* Task set *
(a) In the channel sales post, how many significant opportunities does the author find as the first step?
(b) Transcribe the part of the channel sales post that starts at "The tendency at" and ends at "to someone else.".

Learn from the mistakes of others, and make sure you don't repeat the past. Make your startup the best it can be, with a positive attitude, judicious incestment of scarce resources, and most of all, productive cooperation across the company.
Monday, June 11, 2012
Top of Mind - or Out of Sight?
No doubt
about it – you’re in a very competitive situation. Your channel partner is
selling multiple products; he is very comfortable with some, less familiar with
others, and yours – the newest product in his toolkit – is at a distinct
disadvantage because one of more of the following are true:
·
Unknown product
·
Unknown vendor
·
Low margins
·
Low price
·
Weak incentives
·
New technology
Just like
any sales rep, your channel partner will find the easiest path to closing a
sale. And that means going back to the tried-and-true products. These are the
comfortable products: the rep knows how to sell them, and how the customer
wants to buy, understands the competition, and knows how to position the
product and its value.
A new
product, from a new vendor, especially if it represents new or breakthrough
technology, requires time, learning, focus and attention. In other words, it
costs the channel sales reps time and, possibly, money. It slows their ability
to make their numbers. For this reason, the new product drops to the bottom of
the list and doesn’t get a lot of mindshare.
Channel sales managers should anticipate this situation and
prepare for it. How to get mindshare? The most important thing is to make sure
the channel sales and support team are trained. Training must include the
product (functionality, benefits, features, how to sell, to whom to sell, where
to sell) as well as any pertinent information on the vendor background as it
relates to expertise, IP, background, industry knowledge, etc.) as well as information
on how to demo, install and support the product.
Once the channel team is trained, don’t stop there. Take
active steps to make sure they achieve early success in selling the product.
The tendency at this point is for the channel sales manager to focus on lead
generation or MDF-funded activities. Don’t do this. Don’t rely on leads or MDF
to jump-start a reluctant sales team. They will always say “I’ll do it later.”
My approach is to always, as a channel sales manager, is the
following:
1.
I find 3-5 really significant opportunities.
These come through working with the channel’s own sales organization to
identify the opportunities, or finding them through my own corporate marketing
organization. The important thing is that I am responsible for finding them –
it’s not up to someone else.
2.
I identify two or three channel sales reps who
have potential, and can be convinced it’s worth their time to take on a new
product.
3.
I get in the trenches with them, develop a
script, do some role-playing, then do cold calling together with them. This
helps me make sure they understand the messaging, value proposition and
competitive landscape.

* Provided information *
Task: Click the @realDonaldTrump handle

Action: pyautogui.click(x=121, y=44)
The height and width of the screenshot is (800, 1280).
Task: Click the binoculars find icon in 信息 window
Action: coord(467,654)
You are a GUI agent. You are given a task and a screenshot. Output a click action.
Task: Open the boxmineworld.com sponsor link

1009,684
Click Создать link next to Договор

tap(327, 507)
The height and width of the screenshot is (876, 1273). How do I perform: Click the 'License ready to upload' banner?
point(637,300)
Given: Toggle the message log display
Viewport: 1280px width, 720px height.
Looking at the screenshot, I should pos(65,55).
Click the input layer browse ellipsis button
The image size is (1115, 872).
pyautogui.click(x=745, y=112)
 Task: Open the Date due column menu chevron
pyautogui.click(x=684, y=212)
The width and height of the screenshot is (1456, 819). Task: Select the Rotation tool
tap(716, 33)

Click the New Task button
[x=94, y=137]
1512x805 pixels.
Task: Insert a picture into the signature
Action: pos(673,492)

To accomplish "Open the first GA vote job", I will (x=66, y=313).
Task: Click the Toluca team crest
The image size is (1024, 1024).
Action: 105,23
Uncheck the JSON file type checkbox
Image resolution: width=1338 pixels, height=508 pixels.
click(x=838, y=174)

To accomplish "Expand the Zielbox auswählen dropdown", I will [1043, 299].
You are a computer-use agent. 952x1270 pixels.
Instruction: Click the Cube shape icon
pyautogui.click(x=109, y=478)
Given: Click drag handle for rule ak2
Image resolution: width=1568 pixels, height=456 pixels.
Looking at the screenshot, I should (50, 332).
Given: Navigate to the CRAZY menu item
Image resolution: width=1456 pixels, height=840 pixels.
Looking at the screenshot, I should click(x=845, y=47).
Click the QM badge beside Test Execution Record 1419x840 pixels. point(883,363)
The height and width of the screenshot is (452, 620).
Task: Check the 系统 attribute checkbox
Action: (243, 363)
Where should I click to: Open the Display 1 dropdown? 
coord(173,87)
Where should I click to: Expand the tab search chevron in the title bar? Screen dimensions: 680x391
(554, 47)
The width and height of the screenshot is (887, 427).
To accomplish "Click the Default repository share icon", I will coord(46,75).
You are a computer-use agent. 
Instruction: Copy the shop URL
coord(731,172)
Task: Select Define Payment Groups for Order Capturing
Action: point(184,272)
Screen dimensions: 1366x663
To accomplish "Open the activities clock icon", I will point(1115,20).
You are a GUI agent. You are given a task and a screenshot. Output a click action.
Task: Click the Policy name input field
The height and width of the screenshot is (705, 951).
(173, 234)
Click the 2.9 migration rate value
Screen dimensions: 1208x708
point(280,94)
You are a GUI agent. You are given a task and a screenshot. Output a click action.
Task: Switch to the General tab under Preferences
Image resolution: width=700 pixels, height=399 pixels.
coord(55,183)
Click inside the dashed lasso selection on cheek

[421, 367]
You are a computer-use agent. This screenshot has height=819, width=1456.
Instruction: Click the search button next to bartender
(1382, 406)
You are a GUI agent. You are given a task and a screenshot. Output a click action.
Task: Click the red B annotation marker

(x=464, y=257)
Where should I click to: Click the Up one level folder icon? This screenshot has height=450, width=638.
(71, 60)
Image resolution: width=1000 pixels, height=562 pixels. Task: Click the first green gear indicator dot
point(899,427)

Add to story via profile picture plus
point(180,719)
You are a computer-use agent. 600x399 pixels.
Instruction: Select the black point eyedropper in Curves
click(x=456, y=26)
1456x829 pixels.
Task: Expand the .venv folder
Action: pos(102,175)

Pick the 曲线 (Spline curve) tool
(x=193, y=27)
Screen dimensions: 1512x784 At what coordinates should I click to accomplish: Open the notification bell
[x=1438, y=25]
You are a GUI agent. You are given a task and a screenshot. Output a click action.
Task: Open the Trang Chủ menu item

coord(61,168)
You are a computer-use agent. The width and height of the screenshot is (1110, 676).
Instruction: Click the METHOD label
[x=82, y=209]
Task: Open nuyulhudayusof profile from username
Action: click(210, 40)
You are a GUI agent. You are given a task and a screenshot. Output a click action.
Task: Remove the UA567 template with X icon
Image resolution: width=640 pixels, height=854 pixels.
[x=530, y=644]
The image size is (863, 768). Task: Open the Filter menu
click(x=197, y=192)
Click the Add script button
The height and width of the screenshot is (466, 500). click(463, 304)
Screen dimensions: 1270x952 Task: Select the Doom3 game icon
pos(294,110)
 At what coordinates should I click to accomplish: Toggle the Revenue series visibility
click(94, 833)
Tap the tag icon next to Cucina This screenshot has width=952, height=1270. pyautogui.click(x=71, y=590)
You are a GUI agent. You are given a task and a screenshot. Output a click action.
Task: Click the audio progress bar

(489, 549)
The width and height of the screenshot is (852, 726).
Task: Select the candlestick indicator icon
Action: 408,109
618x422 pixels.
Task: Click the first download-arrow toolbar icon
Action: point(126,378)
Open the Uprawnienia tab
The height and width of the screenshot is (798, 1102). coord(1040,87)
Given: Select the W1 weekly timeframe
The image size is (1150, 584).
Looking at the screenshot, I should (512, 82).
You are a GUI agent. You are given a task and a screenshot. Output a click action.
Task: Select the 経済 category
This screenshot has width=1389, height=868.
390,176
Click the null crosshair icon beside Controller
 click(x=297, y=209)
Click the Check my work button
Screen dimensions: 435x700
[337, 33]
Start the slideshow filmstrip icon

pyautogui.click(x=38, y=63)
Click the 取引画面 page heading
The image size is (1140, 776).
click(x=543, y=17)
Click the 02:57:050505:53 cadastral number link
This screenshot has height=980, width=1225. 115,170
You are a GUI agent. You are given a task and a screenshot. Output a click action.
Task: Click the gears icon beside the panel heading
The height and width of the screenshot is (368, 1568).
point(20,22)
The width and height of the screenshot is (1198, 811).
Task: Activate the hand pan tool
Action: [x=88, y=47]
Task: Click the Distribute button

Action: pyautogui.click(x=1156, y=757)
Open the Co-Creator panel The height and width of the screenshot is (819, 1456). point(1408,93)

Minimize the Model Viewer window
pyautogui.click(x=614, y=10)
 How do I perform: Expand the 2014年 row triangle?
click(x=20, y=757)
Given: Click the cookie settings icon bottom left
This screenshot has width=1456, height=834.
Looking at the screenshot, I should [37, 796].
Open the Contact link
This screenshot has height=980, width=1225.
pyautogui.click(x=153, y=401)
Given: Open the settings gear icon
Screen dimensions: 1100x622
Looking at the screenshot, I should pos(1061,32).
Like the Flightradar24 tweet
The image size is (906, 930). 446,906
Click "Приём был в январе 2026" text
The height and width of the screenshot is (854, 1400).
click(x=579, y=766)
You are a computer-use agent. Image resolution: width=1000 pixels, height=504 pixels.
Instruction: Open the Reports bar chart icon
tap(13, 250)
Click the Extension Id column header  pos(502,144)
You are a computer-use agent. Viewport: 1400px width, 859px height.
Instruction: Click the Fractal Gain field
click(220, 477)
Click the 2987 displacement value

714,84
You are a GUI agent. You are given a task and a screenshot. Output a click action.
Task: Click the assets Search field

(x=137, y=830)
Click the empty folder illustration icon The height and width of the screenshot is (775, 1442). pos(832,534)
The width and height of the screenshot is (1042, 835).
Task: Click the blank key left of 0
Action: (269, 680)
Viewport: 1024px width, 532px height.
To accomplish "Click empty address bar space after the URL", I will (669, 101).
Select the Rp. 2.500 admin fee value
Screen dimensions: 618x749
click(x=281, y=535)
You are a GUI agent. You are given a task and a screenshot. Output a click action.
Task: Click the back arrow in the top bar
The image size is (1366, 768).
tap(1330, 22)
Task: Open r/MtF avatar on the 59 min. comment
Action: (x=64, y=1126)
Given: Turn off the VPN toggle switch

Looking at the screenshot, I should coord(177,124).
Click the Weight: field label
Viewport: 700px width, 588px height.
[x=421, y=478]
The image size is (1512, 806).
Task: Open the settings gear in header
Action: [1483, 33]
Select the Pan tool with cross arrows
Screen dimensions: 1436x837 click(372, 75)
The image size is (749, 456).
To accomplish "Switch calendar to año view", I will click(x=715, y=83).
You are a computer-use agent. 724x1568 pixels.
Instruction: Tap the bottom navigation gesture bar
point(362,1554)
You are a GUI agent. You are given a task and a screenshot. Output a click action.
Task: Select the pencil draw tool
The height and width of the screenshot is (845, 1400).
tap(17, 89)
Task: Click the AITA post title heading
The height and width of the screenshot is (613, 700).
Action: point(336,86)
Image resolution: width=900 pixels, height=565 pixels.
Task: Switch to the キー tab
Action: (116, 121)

* Completed exercise *
(a) 3-5

(b)
The tendency at this point is for the channel sales manager to focus on lead
generation or MDF-funded activities. Don’t do this. Don’t rely on leads or MDF
to jump-start a reluctant sales team. They will always say “I’ll do it later.”
My approach is to always, as a channel sales manager, is the
following:
1.
I find 3-5 really significant opportunities.
These come through working with the channel’s own sales organization to
identify the opportunities, or finding them through my own corporate marketing
organization. The important thing is that I am responsible for finding them –
it’s not up to someone else.